> Exercise goal: Using the seafood preparation steps below, please explain in one to three sentences why not all of the mussel stock is added to the fish bones.

To Prepare The Seafood
- Fillet the red emperor. Select four 150g portions. Remove the skin and set aside in the fridge with the portions. Separate the head from the bones and add the bones to a large stockpot. Remaining fillets can be used for another dish.
- Bring 650ml of water to the boil in a medium saucepan.
- Scrub the mussels and remove the beard. Add the mussels to the saucepan with wine and cover with a lid to blanch for 4-6 minutes, or until opened. Tossing several times.
- When the mussels are blanched, strain from the saucepan and place into an ice bath. Add 500ml of the mussel stock to the fish bones. Reserve the remaining stock for the fennel.
- Remove the mussels from the shell and set aside for serving. Remove the heads and shells from the prawns, retain the tail. Devein the prawns and set aside in the fridge.

> Listed entries:
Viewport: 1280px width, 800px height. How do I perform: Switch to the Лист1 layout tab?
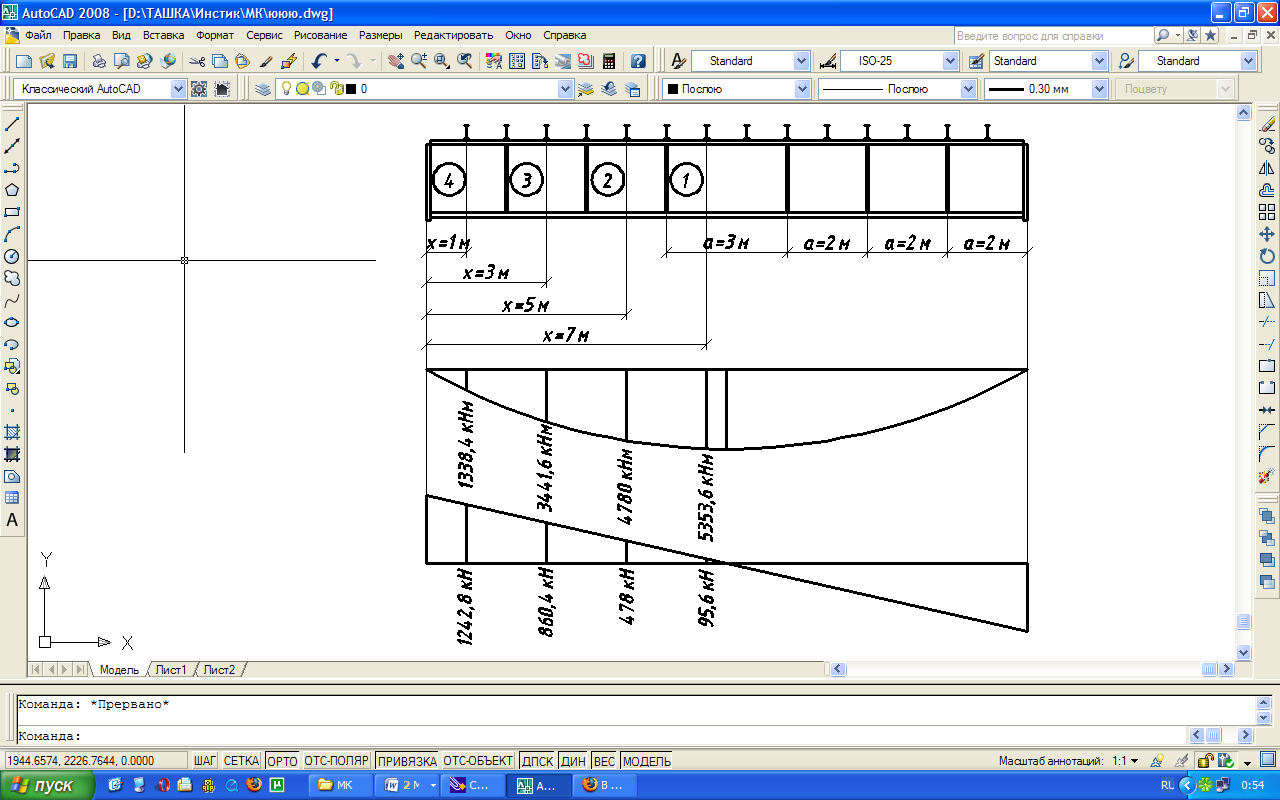(170, 669)
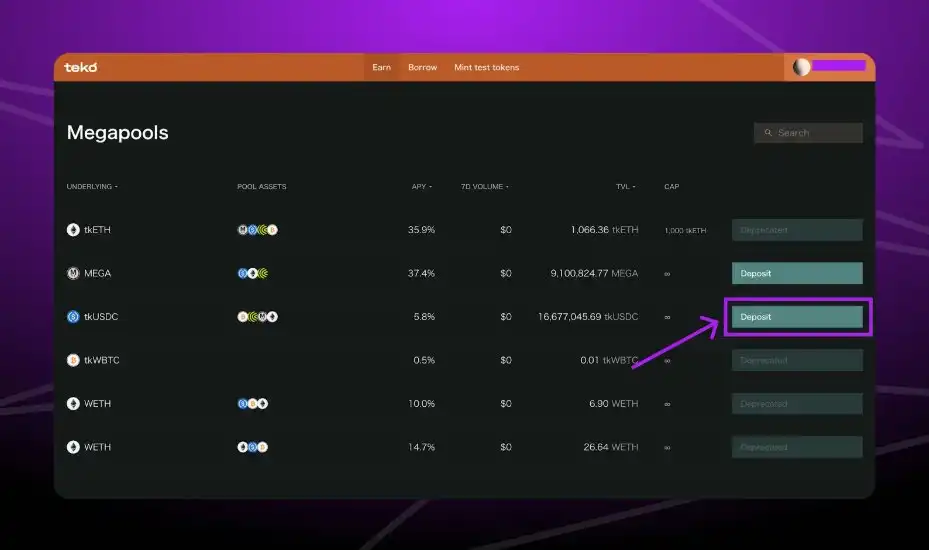Viewport: 929px width, 550px height.
Task: Sort pools by TVL column header
Action: click(625, 187)
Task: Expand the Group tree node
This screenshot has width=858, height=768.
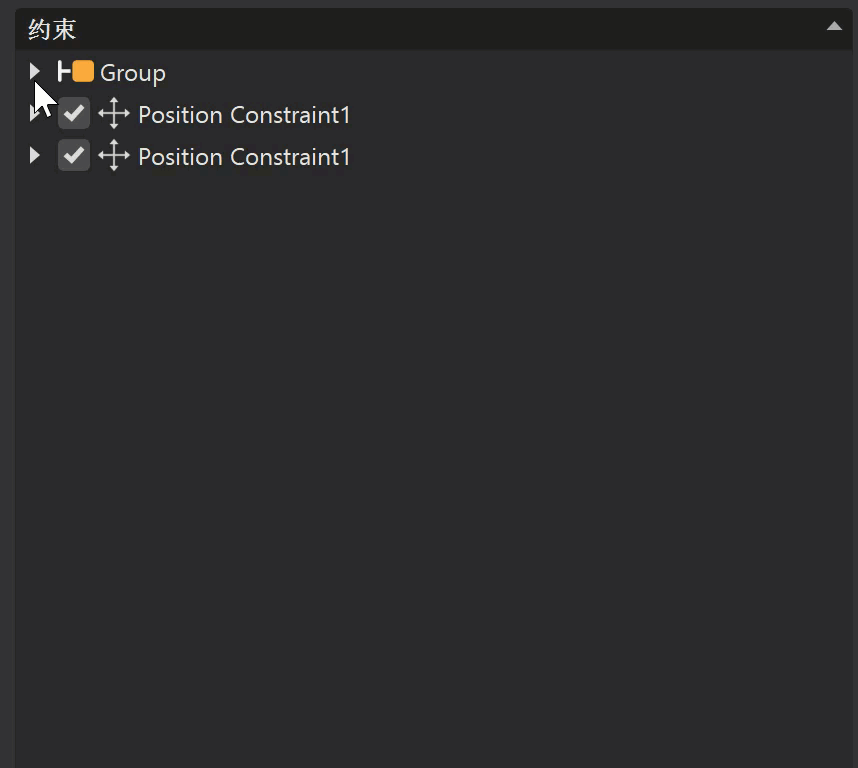Action: 35,71
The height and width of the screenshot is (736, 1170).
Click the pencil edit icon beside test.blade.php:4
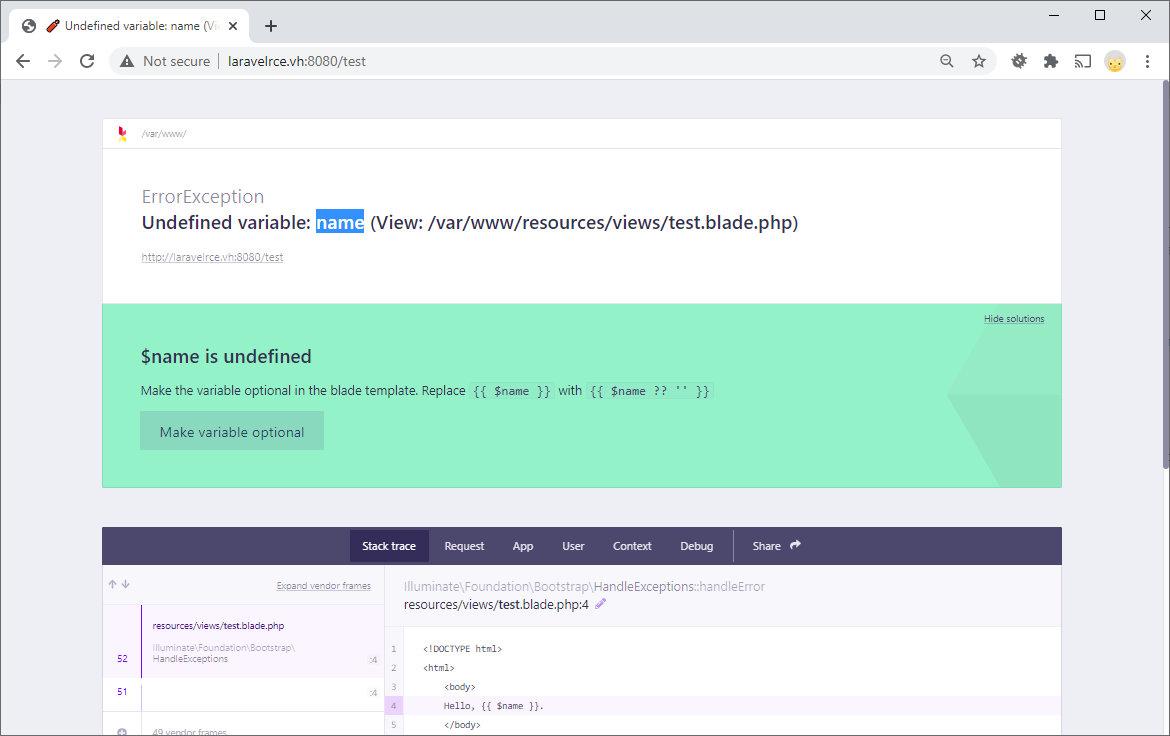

> The output: Only 500ml of the mussel stock goes into the stockpot with the fish bones. The rest is kept back because it is meant for the fennel.